◆ CYTOWANY TEKST
# # # #
Nowa Biblia Gdańska
Księga Jezusa, syna Nuna 10:41
A gdy Adonicedek, król Jeruszalaim[1], usłyszał że Jezus, syn Nuna, zdobył Aj i że je poddał zaklęciu; oraz że jak postąpił z Jerycho i jego królem – tak też postąpił z Aj i jego królem; i że mieszkańcy Gibeonu zawarli pokój z Israelitami oraz pośród nich zamieszkali –
Przypisy
- [1]To znaczy: Siedziba pokoju; wcześniej Szalem.
Wtedy się bardzo wystraszył, bowiem Gibeon to było wielkie miasto, jak jedno z miast królewskich. Nadto było ono większe od Aj, a wszyscy jego mężowie waleczni.
Dlatego Adonicedek, król Jeruszalaim, posłał do Hohama, króla Hebronu[1]; do Pirama, króla Jarmutu; do Jafii, króla Lachiszu, i do Debira, króla Eglonu[2], i kazał im powiedzieć:
Przypisy
- [1]Inaczej: Kirjat Arba.
- [2]Wszystkie owe pobliskie ziemie dostały się pokoleniu Judy.
Przyciągnijcie do mnie oraz udzielcie mi pomocy, byśmy zwalczyli Gibeonitów; ponieważ zawarli pokój z Jezusem, synem Nuna, oraz z synami Israela.
Zatem zebrało się pięciu królów emorejskich i przyciągnęli: Król Jeruszalaimu, król Hebronu, król Jarmutu, król Lachiszu i król Eglonu; oni sami, wraz z całym swoim wojskiem, i oblegli Gibeon oraz na niego uderzyli.
Wtedy mieszkańcy Gibeonu posłali do Gilgal, do obozu Jezusa, syna Nuna, i kazali powiedzieć: Nie powściągaj swych rąk od twych sług! Szybko do nas przybądź, wspomóż nas oraz wesprzyj; bowiem zebrali się przeciw nam wszyscy królowie emorejscy, którzy mieszkają w górach.
# # # #
◆ DANE
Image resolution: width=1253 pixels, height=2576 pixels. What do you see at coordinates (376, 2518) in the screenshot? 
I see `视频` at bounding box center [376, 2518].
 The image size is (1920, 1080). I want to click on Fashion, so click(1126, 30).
# # # #
◆ WYMAGANIA ZADAŃ
**A)** Przepisz z fragmentu biblijnego o oblężeniu Gibeonu część od słów „Wtedy mieszkańcy Gibeonu” do słów „mieszkają w górach.”, włącznie z nimi.
**B)** Oceń, czy poniższe zdania zgadzają się z fragmentem biblijnym o oblężeniu Gibeonu, i przy każdym odpowiedz „tak” lub „nie”, przytaczając dokładnie rozstrzygające słowa tekstu: (i) Gibeon był większy od Aj. (ii) Obóz Jezusa, syna Nuna, znajdował się w Jerycho. (iii) Według przypisu Hebron nazywano inaczej Kirjat Arba.
**C)** Napisz dalszy ciąg fragmentu biblijnego o oblężeniu Gibeonu, zaczynając od miejsca, w którym się kończy.
Dane nie mają tu żadnego znaczenia.

◆ ODPOWIEDZI
**A)**
Wtedy mieszkańcy Gibeonu posłali do Gilgal, do obozu Jezusa, syna Nuna, i kazali powiedzieć: Nie powściągaj swych rąk od twych sług! Szybko do nas przybądź, wspomóż nas oraz wesprzyj; bowiem zebrali się przeciw nam wszyscy królowie emorejscy, którzy mieszkają w górach.

**B)**
(i) Tak, „Nadto było ono większe od Aj”.
(ii) Nie, „posłali do Gilgal, do obozu Jezusa, syna Nuna”.
(iii) Tak, „Inaczej: Kirjat Arba”.

**C)**
Zatem Jezus, syn Nuna, wyruszył z Gilgal; on sam, wraz z całym swoim wojennym ludem, wszystkimi dzielnymi rycerzami.
A WIEKUISTY powiedział do Jezusa, syna Nuna: Nie obawiaj się ich, bowiem poddam ich w twoją moc; żaden z nich się przed tobą nie utrzyma!
A WIEKUISTY ich zatrwożył przed obliczem Israela; więc zadali im wielką klęskę pod Gibeonem. Potem ścigali ich w kierunku wzgórza Beth-Choron oraz bili ich aż do Azeki i Makedy.
A gdy w swojej ucieczce przed synami Israela dotarli do stoku pod Beth-Choron, WIEKUISTY rzucił na nich z nieba wielkie kamienie aż do Azeki, tak, że wyginęli. Wskutek kamiennego gradu więcej ich wyginęło, niż ich pobili mieczem synowie Israela.
Zaś kiedy WIEKUISTY poddał Emorejczyków w moc synów Israela, wtedy Jezus, syn Nuna, powiedział, mówiąc przed oczyma Israela: Słońce! Zatrzymaj się w Gibeonie, a księżycu w dolinie Ajalon!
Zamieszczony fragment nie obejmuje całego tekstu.